(Collected data entries)
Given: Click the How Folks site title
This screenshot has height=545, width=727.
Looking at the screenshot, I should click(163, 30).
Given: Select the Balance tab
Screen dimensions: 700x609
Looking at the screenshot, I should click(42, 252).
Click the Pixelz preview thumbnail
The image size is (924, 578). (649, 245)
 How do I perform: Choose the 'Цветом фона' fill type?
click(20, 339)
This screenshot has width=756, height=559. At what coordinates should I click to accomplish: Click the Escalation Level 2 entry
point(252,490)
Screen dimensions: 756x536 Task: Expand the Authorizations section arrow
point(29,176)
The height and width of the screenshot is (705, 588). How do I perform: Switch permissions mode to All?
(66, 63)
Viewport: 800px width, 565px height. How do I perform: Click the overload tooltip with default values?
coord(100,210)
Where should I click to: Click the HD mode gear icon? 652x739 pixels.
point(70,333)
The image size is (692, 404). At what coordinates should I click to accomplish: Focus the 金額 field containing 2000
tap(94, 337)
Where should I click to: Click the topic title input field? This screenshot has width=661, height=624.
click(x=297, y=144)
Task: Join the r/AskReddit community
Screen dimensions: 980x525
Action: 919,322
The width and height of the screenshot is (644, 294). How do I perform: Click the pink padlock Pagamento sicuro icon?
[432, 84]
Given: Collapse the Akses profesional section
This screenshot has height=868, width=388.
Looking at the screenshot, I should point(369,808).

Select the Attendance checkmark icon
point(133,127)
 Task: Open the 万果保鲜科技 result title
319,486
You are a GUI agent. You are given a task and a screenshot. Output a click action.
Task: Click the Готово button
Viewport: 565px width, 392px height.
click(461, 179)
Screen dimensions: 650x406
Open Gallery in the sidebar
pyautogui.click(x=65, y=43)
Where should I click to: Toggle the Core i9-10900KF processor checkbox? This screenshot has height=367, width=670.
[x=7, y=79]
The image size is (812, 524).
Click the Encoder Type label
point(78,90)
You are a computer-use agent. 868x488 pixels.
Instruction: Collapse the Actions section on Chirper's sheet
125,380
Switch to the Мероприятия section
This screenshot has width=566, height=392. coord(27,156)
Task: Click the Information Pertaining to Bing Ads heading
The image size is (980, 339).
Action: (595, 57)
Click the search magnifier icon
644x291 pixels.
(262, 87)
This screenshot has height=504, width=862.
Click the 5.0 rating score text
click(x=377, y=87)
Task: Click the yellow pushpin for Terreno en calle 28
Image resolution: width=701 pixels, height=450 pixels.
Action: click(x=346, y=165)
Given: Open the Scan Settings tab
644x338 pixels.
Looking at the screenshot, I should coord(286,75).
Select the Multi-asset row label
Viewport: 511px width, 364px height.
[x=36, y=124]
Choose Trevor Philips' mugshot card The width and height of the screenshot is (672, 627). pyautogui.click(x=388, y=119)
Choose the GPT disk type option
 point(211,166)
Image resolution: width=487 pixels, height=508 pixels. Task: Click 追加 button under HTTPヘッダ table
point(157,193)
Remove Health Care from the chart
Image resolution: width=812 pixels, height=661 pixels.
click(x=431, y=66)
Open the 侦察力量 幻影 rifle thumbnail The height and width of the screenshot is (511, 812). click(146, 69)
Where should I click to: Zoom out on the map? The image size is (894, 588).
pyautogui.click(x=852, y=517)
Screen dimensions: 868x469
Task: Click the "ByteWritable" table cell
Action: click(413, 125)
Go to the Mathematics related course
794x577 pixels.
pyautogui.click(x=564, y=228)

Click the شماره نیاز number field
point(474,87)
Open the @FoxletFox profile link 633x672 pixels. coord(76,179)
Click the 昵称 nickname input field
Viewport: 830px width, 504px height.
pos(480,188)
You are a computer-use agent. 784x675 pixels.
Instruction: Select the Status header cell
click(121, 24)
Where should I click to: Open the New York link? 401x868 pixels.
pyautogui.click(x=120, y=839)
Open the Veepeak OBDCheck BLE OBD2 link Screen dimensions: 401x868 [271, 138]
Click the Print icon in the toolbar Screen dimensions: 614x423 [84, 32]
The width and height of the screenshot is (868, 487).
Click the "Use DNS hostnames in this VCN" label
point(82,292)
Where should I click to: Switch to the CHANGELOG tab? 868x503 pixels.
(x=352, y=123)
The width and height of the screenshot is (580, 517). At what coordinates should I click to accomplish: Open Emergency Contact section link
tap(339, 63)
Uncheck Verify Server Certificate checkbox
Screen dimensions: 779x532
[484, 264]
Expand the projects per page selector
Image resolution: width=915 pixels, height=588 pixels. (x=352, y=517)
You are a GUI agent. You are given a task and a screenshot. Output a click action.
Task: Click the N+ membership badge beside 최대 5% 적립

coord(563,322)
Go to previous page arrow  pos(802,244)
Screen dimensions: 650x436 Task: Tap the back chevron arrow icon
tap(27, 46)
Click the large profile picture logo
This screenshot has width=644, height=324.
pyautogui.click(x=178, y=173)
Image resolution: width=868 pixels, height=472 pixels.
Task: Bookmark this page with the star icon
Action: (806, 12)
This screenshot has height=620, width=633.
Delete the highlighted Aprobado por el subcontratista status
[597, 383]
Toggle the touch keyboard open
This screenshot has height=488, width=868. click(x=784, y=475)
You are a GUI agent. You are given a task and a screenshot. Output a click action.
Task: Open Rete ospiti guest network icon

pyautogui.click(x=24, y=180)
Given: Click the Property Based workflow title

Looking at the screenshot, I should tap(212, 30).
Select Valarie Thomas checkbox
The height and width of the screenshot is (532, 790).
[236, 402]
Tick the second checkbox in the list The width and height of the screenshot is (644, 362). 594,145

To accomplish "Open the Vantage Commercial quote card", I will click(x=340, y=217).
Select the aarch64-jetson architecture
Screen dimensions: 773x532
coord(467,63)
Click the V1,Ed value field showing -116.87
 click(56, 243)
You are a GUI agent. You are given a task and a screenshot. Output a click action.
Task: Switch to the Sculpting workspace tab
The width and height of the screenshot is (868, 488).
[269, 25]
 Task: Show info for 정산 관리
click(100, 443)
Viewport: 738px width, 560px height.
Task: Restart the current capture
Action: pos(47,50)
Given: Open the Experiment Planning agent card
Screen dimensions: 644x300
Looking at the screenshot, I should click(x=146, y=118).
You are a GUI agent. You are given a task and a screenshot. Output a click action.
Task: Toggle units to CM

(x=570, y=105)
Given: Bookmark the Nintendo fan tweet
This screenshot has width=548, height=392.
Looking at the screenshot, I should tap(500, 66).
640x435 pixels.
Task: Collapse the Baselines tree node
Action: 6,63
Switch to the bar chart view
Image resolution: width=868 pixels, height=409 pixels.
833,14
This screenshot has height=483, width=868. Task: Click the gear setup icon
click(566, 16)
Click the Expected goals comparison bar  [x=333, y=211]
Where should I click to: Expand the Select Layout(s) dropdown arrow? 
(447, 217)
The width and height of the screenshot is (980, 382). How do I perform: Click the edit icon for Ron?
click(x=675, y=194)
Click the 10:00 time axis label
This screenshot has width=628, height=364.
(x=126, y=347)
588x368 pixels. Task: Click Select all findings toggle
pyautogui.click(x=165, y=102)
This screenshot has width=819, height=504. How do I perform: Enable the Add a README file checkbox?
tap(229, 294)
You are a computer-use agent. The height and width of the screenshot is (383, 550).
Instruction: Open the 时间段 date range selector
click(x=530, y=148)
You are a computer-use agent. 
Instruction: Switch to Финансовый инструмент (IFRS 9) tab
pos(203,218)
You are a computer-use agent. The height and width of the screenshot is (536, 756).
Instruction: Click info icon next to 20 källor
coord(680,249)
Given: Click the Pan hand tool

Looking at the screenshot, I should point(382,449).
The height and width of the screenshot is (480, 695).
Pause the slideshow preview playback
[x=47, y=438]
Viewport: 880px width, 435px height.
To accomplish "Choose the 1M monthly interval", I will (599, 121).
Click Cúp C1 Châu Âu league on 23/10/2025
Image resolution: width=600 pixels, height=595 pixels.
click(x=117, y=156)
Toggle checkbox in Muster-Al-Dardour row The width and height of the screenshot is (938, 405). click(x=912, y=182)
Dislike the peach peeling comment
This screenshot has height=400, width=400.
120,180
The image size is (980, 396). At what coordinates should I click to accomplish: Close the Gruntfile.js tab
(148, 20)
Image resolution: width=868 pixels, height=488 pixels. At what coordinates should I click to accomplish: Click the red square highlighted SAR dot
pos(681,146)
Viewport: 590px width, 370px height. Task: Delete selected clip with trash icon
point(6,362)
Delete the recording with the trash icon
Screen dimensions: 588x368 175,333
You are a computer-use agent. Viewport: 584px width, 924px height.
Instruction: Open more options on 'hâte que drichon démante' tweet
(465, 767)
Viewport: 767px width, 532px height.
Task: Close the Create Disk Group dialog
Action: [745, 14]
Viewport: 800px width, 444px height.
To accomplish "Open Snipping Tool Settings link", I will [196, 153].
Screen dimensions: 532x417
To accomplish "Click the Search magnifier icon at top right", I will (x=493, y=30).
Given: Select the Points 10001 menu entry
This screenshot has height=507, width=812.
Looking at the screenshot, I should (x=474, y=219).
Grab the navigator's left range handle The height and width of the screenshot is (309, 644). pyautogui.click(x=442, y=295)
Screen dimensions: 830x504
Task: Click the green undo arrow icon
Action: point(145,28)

__WORK ORDER__
Please filter the entries for the word "computer" and copy the lines that have it.

__FINISHED EXERCISE__
You are a computer-use agent. 868x488 pixels.
You are a computer-use agent. 784x675 pixels.
You are a computer-use agent. The height and width of the screenshot is (383, 550).
You are a computer-use agent. 
You are a computer-use agent. The height and width of the screenshot is (536, 756).
You are a computer-use agent. Viewport: 584px width, 924px height.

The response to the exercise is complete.